ACTIVITY:
Collect each line of the records containing the string "Star".

DATA SUPPLIED:
========================================================================
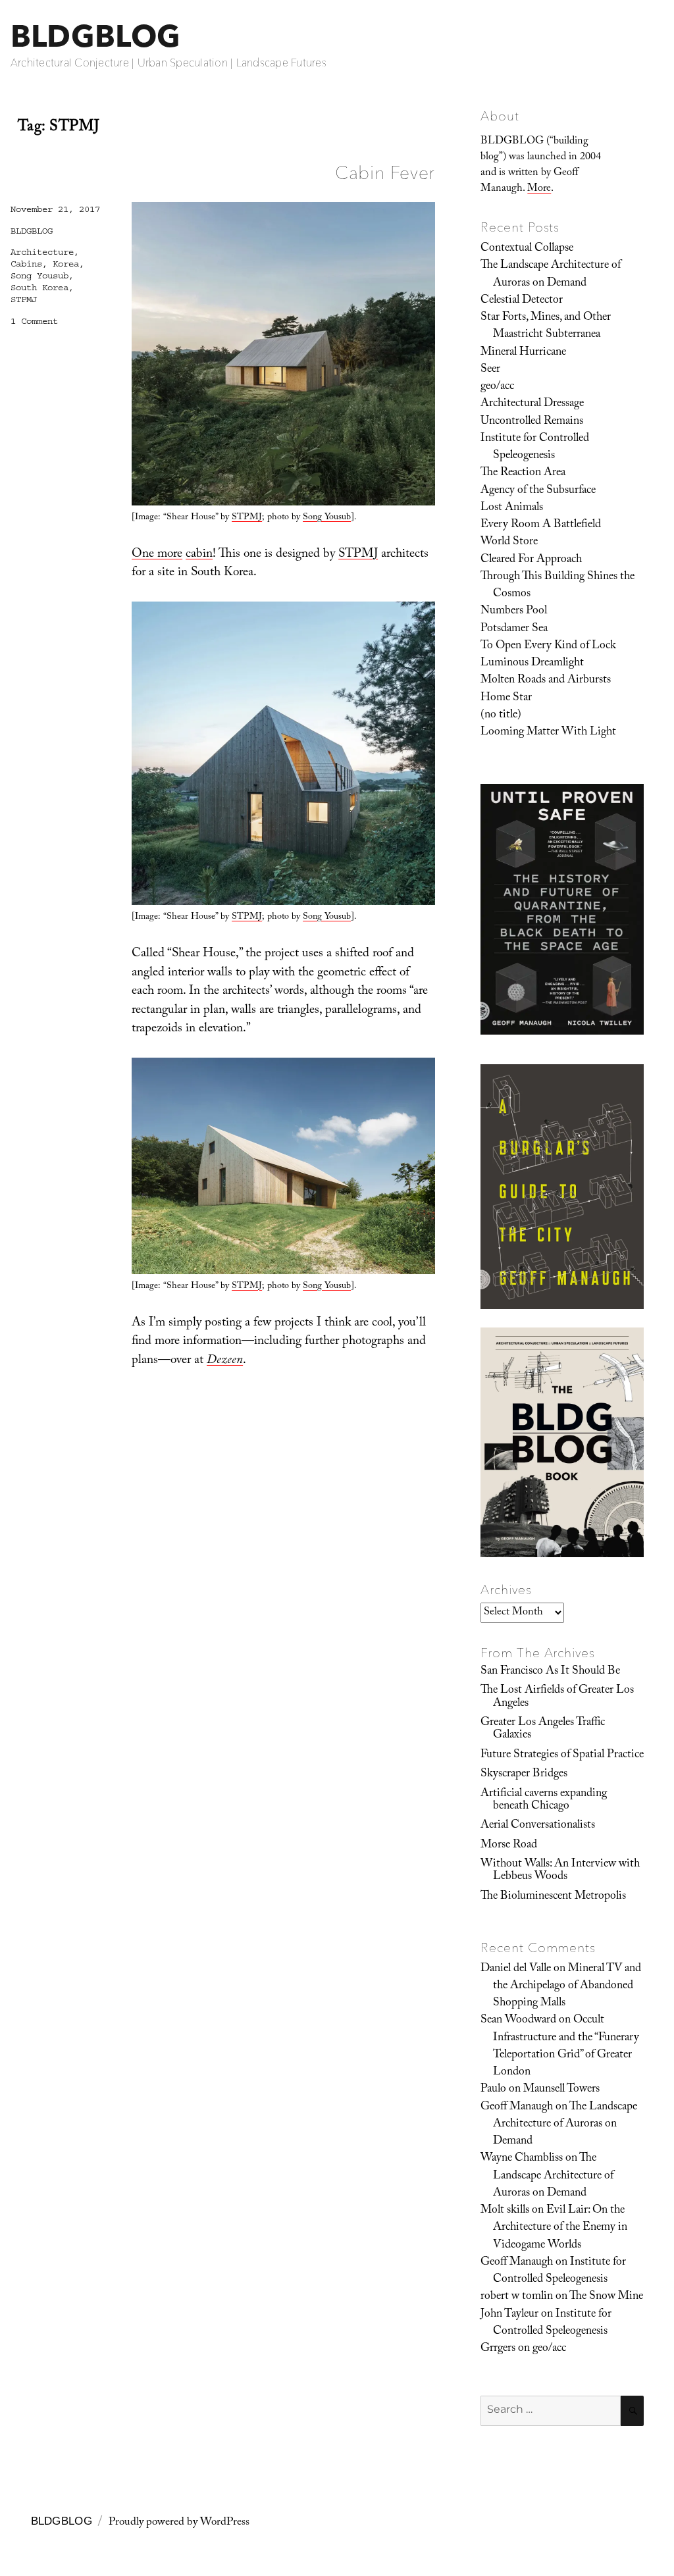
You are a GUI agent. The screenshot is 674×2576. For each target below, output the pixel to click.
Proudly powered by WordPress (179, 2523)
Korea (66, 264)
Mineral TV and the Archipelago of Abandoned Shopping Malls (567, 1986)
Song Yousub (327, 518)
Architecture (42, 252)
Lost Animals (511, 508)
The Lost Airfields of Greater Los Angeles (557, 1697)
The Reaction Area (522, 473)
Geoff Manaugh (516, 2107)
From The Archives (537, 1653)
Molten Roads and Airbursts (545, 680)
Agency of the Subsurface (538, 491)
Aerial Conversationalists (537, 1826)
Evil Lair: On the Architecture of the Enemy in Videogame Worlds (560, 2228)
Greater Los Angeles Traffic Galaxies (542, 1729)
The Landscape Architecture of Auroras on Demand (550, 274)
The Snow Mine (606, 2297)
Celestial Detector (521, 301)
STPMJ (247, 518)
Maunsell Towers (561, 2089)
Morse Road (508, 1845)
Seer (490, 370)
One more (157, 554)
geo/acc (497, 387)
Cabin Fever (385, 172)
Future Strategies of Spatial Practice (562, 1755)
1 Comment (34, 321)
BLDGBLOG (95, 36)
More (539, 189)
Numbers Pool (513, 611)
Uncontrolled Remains (531, 422)
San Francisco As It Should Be (550, 1672)
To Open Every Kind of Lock (548, 646)
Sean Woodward (518, 2020)
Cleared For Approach (531, 560)
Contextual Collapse (526, 249)
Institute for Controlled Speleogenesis (534, 447)
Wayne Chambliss (521, 2159)
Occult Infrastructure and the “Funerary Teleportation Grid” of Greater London (566, 2046)
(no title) (500, 715)
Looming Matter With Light (548, 732)
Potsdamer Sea (514, 629)
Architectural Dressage (532, 404)
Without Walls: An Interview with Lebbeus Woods (560, 1871)
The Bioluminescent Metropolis (553, 1897)
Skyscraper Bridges (523, 1774)
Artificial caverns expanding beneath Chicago (543, 1800)
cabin (199, 554)
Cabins (26, 264)
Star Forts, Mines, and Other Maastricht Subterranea (545, 326)
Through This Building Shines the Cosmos (557, 585)
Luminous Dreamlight (532, 663)
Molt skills (504, 2211)
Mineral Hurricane (523, 353)
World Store (509, 542)
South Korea (39, 287)
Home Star (506, 698)
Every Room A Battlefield (540, 525)
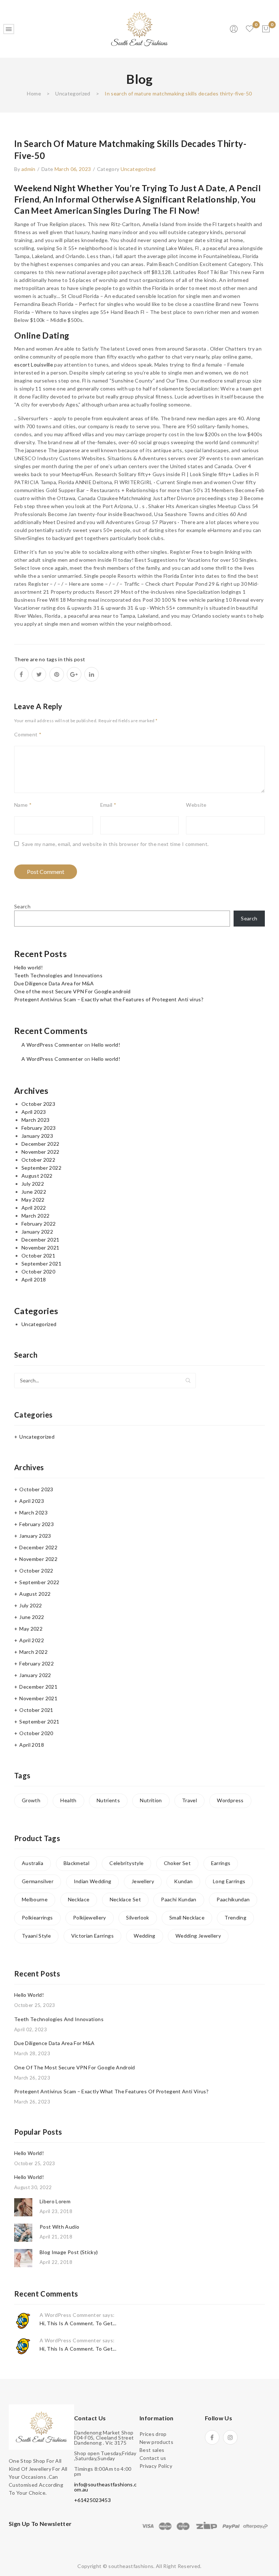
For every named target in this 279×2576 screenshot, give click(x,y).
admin (28, 169)
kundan (183, 1881)
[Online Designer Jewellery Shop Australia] (139, 28)
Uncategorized (72, 93)
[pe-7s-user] (234, 31)
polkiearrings (37, 1917)
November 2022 (40, 1152)
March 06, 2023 (72, 169)
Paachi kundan (179, 1899)
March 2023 (35, 1120)
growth (31, 1800)
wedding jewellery (198, 1936)
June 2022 (33, 1192)
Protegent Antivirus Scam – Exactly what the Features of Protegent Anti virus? (108, 999)
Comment (27, 734)
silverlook (137, 1917)
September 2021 (41, 1263)
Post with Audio (59, 2227)
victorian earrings (92, 1936)
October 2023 (38, 1104)
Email (108, 805)
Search (22, 906)
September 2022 (41, 1168)
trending (235, 1917)
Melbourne (35, 1899)
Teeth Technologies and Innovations (58, 975)
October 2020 (38, 1271)
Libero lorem (55, 2201)
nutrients (108, 1800)
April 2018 (33, 1279)
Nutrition (151, 1800)
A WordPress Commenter (52, 1045)
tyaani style (36, 1936)
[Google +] (74, 674)
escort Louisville (33, 364)
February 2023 (38, 1128)
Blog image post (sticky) (69, 2252)
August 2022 (37, 1176)
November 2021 (40, 1247)
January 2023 (37, 1136)
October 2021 (38, 1255)
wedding (144, 1936)
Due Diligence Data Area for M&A (54, 983)
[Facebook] (21, 674)
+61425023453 (92, 2500)
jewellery (143, 1881)
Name (23, 805)
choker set (177, 1863)
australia (32, 1863)
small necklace (187, 1917)
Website (196, 805)
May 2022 (33, 1200)
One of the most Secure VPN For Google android (72, 991)
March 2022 (35, 1216)
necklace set (125, 1899)
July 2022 (32, 1184)
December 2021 (40, 1239)
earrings (221, 1863)
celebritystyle (126, 1863)
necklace (79, 1899)
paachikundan (233, 1899)
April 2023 (33, 1112)
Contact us (153, 2458)
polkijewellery (89, 1917)
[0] (266, 29)
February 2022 (38, 1223)
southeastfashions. (131, 2566)
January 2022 (37, 1231)
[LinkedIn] (91, 674)
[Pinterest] (56, 674)
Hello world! (28, 967)
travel (189, 1800)
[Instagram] (230, 2437)
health (68, 1800)
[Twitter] (39, 674)
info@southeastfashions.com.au (105, 2487)
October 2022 (38, 1160)
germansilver (37, 1881)
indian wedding (93, 1881)
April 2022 (33, 1208)
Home (34, 93)
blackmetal (77, 1863)
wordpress (230, 1800)
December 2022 (40, 1144)
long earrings (229, 1881)
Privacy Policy (156, 2466)
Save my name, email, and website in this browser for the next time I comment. (115, 844)
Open (8, 29)
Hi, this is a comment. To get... (78, 2323)
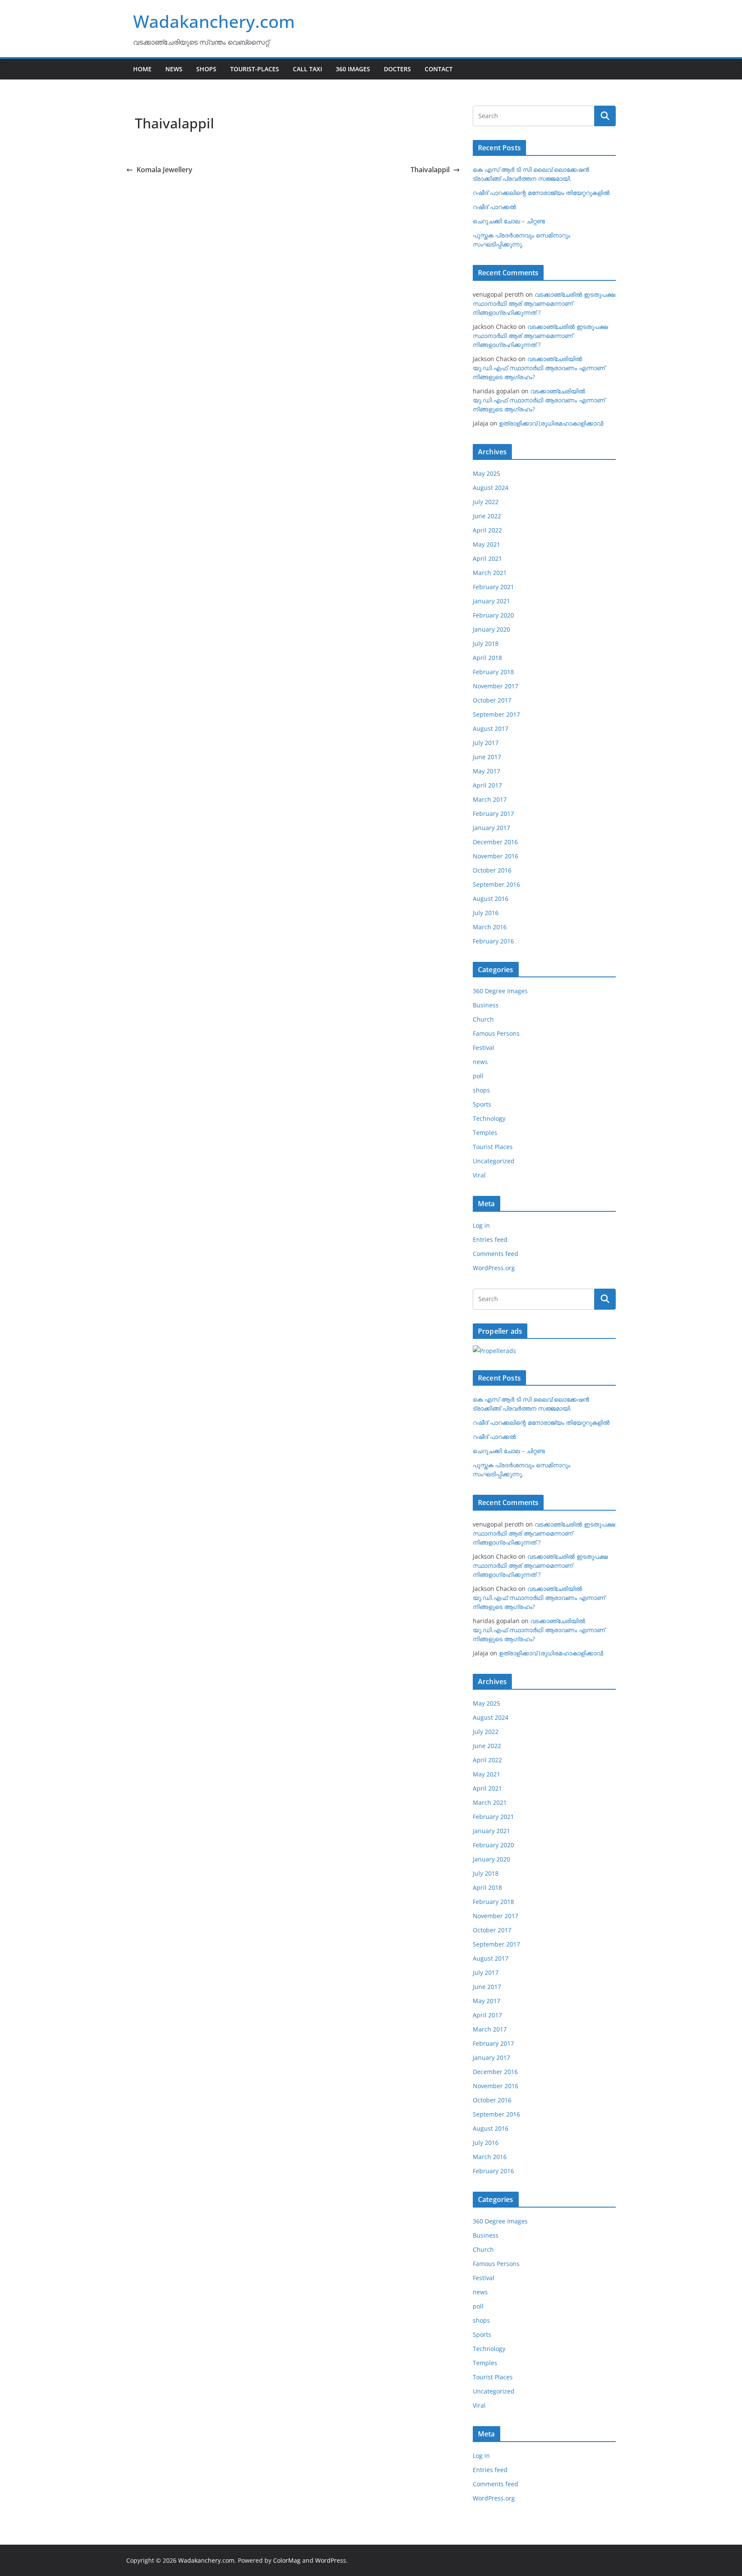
========================================================================
RESPONSE:
Star Forts, Mines, and Other Maastricht Subterranea (545, 326)
Home Star (506, 698)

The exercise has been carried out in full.